At the close of his Friday, May 4th 2012 weekly PBS/News Hour appearance, while discussing the important subject of structural economic challenges confronting this country, columnist/journalist, David Brooks, issued the following observation and challenging question: ". . . companies are doing a good job of producing stuff, they're just not using people to do it. Well who has an answer for that? I wish I knew."

Assuming that the generally laudably fair-minded Mr. Brooks meant this closing question to be more than merely a rhetorical nod of futility to the impossible, it is well past time that it be taken as seriously as it deserves to be taken. At the risk of inviting charges of economic heresy from the academy, I would like to answer Mr.

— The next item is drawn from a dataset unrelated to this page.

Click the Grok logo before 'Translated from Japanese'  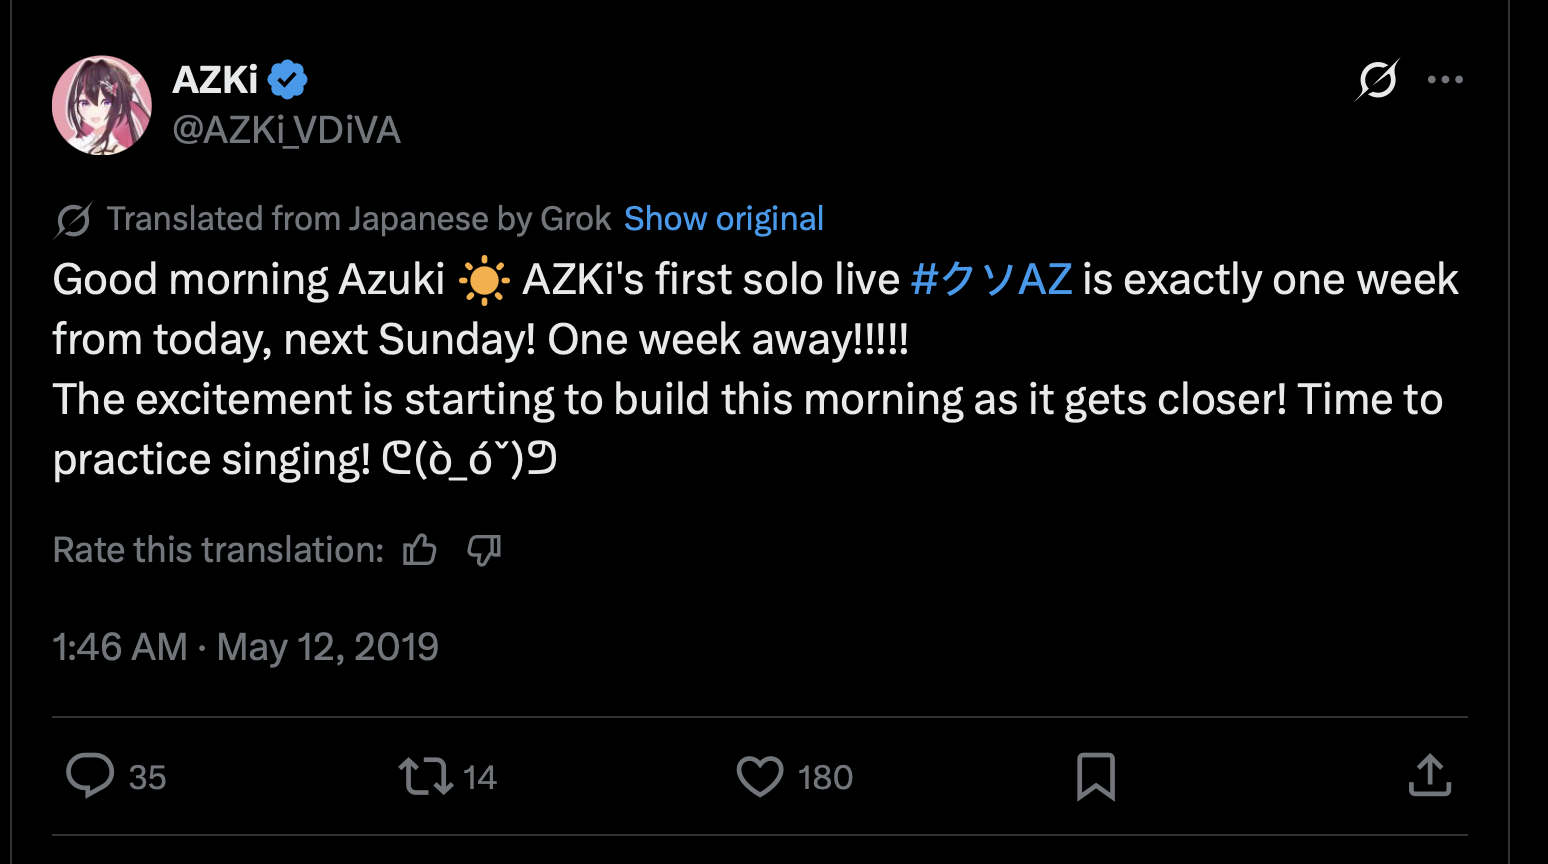(x=74, y=220)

Brooks' question not at all rhetorically, first by emphatically asserting that indeed there is "an answer for that"; the "who" I will get to shortly. But first, let me issue a prefatory note of alert: truly hearing the answer requires an ability and willingness to consider a theoretical perspective about capitalist/market economics which a.) asserts that our current econo-theoretical orthodoxy suffers from several deeply fundamental oversights in dire need of correction and, therefore, b.) falls outside the province of what is sanctified by inclusion in economic textbooks.

Tacitly embedded in Mr. Brooks' comment is clearly the prevailing labor-centric productivity presumption of conventional economic theory. Why is this important? Because associated with this presumption is the virtually blindly reflexive belief that there is no other viable mechanism for the mass distribution of income/wealth — and please note that I did not say 're-distribution' — other than labor. Wrong!

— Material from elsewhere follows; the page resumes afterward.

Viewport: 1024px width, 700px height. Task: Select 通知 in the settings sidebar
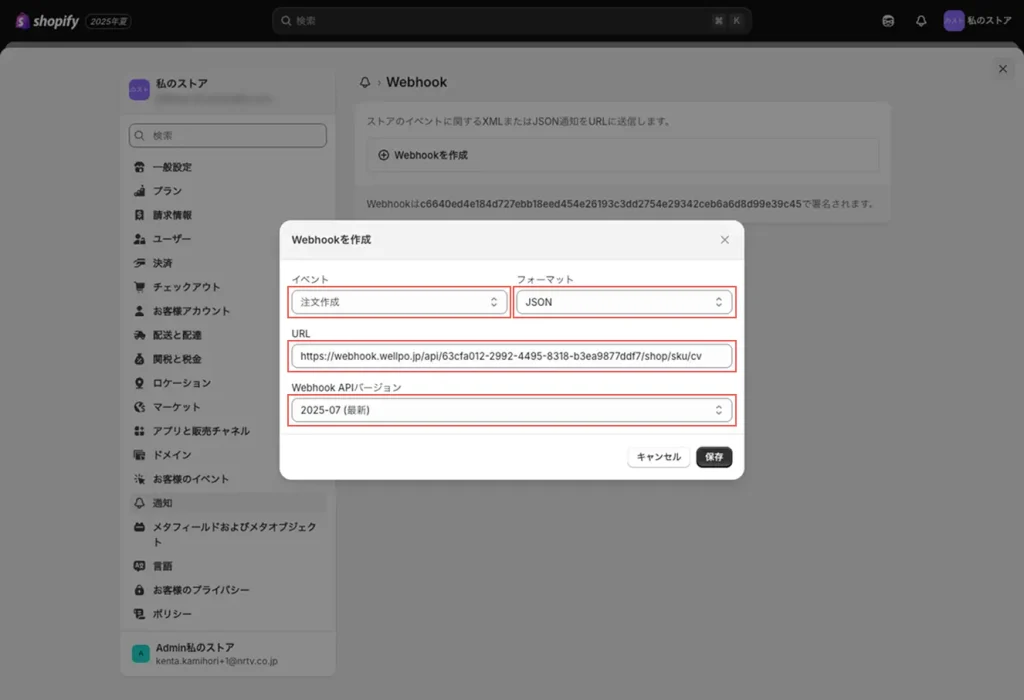coord(162,503)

And while the conventional economic concept of productivity — labor-centrically defined, as generally obtains — is certainly not wrong, per se, there exists a little-known alternate characterization of economic production of profound importance in this context which beautifully illuminates why the presumption that only labor constitutes a viable mechanism for the mass distribution of wealth is wrong. And when coupled with the relatively modest financial and monetary institutional enhancements needed to operationally embody and effectuate it on a mass level, it has the most profound, promising and constructive social and economic implications. This alternate — or, more accurately, complementary — but conceptually quite distinct characterization of production is called productiveness. In lucid exposition based on the founding insights of the late Louis Kelso, here is how Syracuse University Professor, Robert Ashford distinguishes them:

"Productivity is the ratio of the output of all factors of production, divided by the input of one factor, most usually labor. In contrast, productiveness may be thought of as total work done by each factor. In relative terms, it can be expressed as the percentage of total output attributable to the productive input of each independent factor. (Emphasis added.)

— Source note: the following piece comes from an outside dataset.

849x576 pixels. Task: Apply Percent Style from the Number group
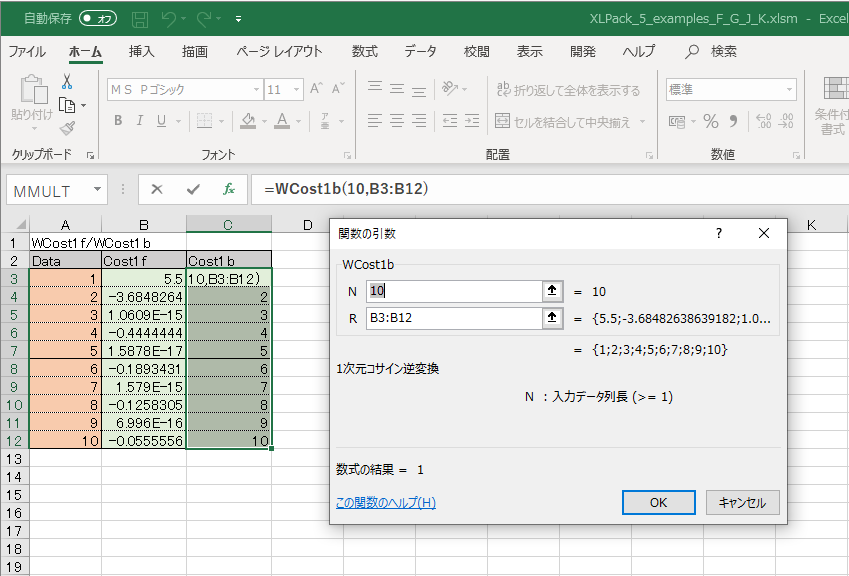point(710,121)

"To explore the concept of productiveness and its relationship to productivity and growth, assume that in a pre-tool age, a person could dig a hole in four hours by hand. After the invention of a shovel, she can dig the same hole in one hour. In traditional economic terms, she has four times the productivity because she can perform four times as much work in the same time period. In binary economic terms, the productiveness has changed from 100% labor before the invention of the shovel, to 25% labor and 75% capital after the employment of the shovel. In terms of producing the hole, the worker contributes only one-fourth as much productive input, so her labor productiveness per hole has been reduced to only one-fourth of its former value. Seventy-five percent of the worker's former productiveness has been replaced by an equal amount of capital productiveness. Therefore, in this example, although capital may increase human productivity, more significantly, in binary terms, it replaces labor productiveness per unit of output." (Emphasis in the original.)

Reverting to Mr. Brooks' comment, since companies demonstrably are doing a remarkably good job of producing stuff, but increasingly able to do so sans people, the real and deeper structural challenge we face lies in the misguided resistance to recognizing this simple, subtle, but very powerful conceptual/theoretical distinction for the historic breakthrough that it is, and in having elevated an anachronistic and virtually theological adherence to the idea that only the single factor of labor is a legitimate means for the mass distribution of income/wealth to the level of the incontestably sacrosanct. That is not merely mistaken, but in a world of ever increasingly more sophisticated and productive technology, this oversight constitutes the very marrow of systemic risk.

Given that reality, the real question becomes why in the world we have chosen to conceive, design and operate a financial and economic system in a manner which ignores these insights, and perpetually reinforces a regime where the ownership of productive assets resides almost entirely in the hands of a tiny percentage of the population, rather than conceiving, and institutionally designing and operating a system where substantive, significant participation in the ownership of productive assets is universalized? And that is a question which completely transcends conventional political/economic labels of left and right.

The time is well past due for that transcendence to be embraced rather than trivialized, marginalized and ignored as has occurred now for over five decades; amounting to a de facto conspiracy of silence. With thanks to Mr. Brooks for asking the question, the answer lies in finally accepting that only a system predicated on the long-overdue recognition that income/wealth distribution needs to be universally binary in nature, and not — heresy of heresies — only about the singular factor embodied in "jobs, jobs, jobs", offers the prospect of being simultaneously systemically balanced, productively efficient and socially just, fundamentally.